Dois diretores de departamento do Novo Banco foram constituídos arguidos no âmbito da operação «universo Espírito Santo», confirmou a TVI, que apurou ainda que os dois responsáveis transitaram do BES para o Novo Banco. À TVI fonte da Procuradoria-Geral da República confirmou a informação e adiantou que em causa não está a atividade dos dos arguidos no «Novo Banco». 

«No âmbito da operação ontem desencadeada foram constituídos dois arguidos. Esta constituição não está relacionada com a atividade por estes arguidos desenvolvida no Novo Banco», refere a PGR. 

«São dois diretores, de um universo de 500 diretores que trabalham no Novo Banco», revelou uma outra fonte à agência Lusa. Os dois responsáveis que foram constituídos arguidos estavam ligados à comercialização de dívida das holdings do Grupo Espírito Santo (GES) aos balcões do Banco Espírito Santo (BES).
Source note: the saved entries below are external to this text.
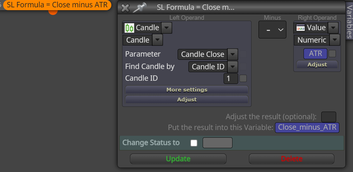Viewport: 353px width, 172px height.
Task: Click the Close_minus_ATR variable field
Action: [307, 127]
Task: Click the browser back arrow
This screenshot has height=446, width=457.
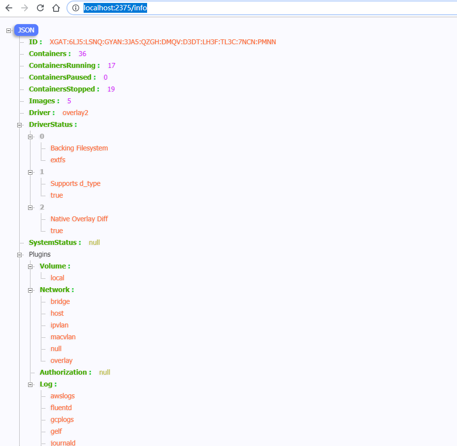Action: 8,8
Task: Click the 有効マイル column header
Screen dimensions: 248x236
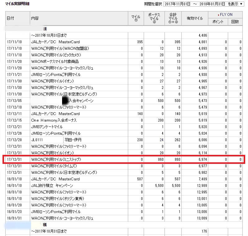Action: coord(195,18)
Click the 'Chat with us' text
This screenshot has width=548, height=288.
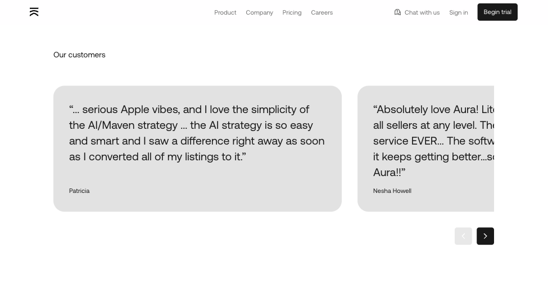click(422, 12)
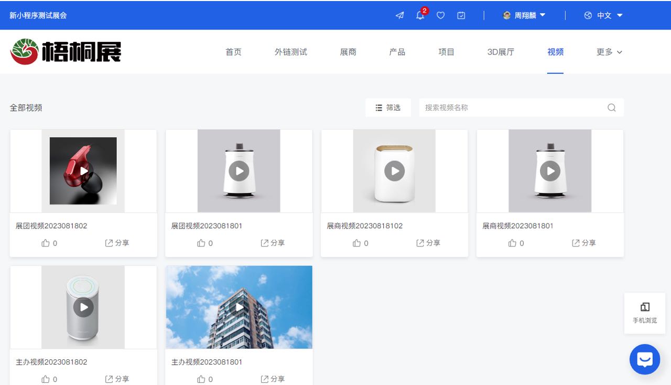
Task: Click the 梧桐展 logo
Action: click(x=66, y=51)
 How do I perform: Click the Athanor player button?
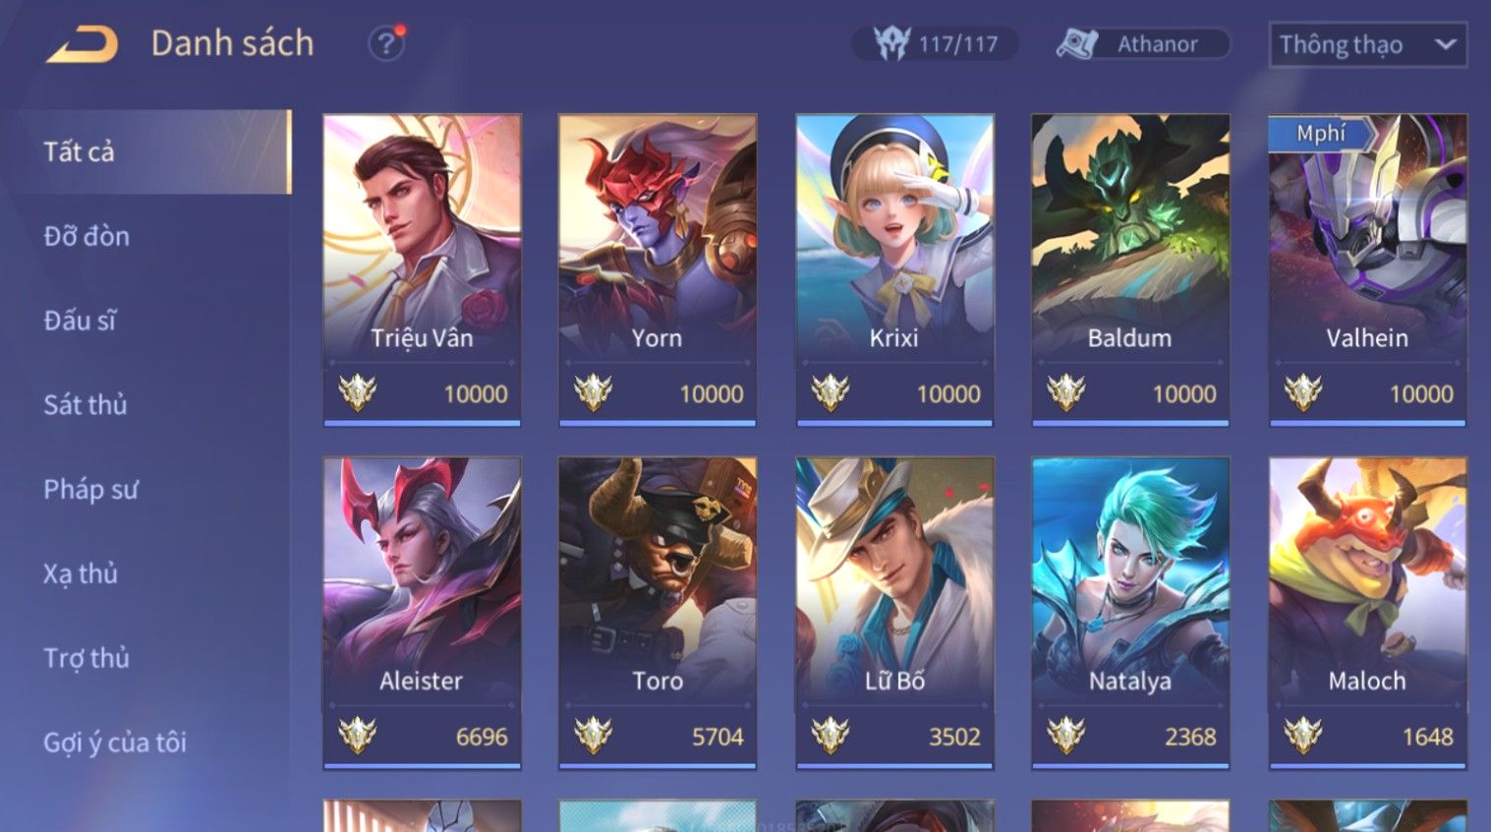point(1143,44)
Os dois diretores foram constituídos arguidos depois de, nesta quinta-feira, uma mega operação do Ministério Público ter levado mais de 200 inspetores a realizar mais de 40 buscas a residências e escritórios. Os inspetores estiveram na sede do Novo Banco, antiga sede do BES, e também na casa de Ricardo Salgado. Segundo o comunicado da Procuradoria-Geral da República, as buscas realizaram-se ainda em 34 casas, alegadamente, de admnistradores e diretores do BES.

A PGR acrescenta que o Banco de Portugal e a CMVM «colaboraram» nas investigações. O mesmo comunicado especifica os crimes em causa:
«Nas investigações, relacionadas com o denominado universo Espírito Santo, estão em causa suspeitas dos crimes de burla qualificada, abuso de confiança, falsificação de documentos, branqueamento de capitais e fraude fiscal»
O processo, que decorre no Departamento Central de Investigação e Ação Penal (DCIAP), foi instaurado após uma participação do Banco de Portugal. Após rebentar o chamado caso BES, a PGR criou uma equipa especial para investigar as alegadas irregularidades e os ilícitos criminais na gestão daquele banco, sendo a equipa multidisciplinar constituída por magistrados do DCIAP, elementos da Autoridade Tributária, da PJ e dos reguladores - Comissão do Mercado de Valores Mobiliários (CMVM) e Banco de Portugal.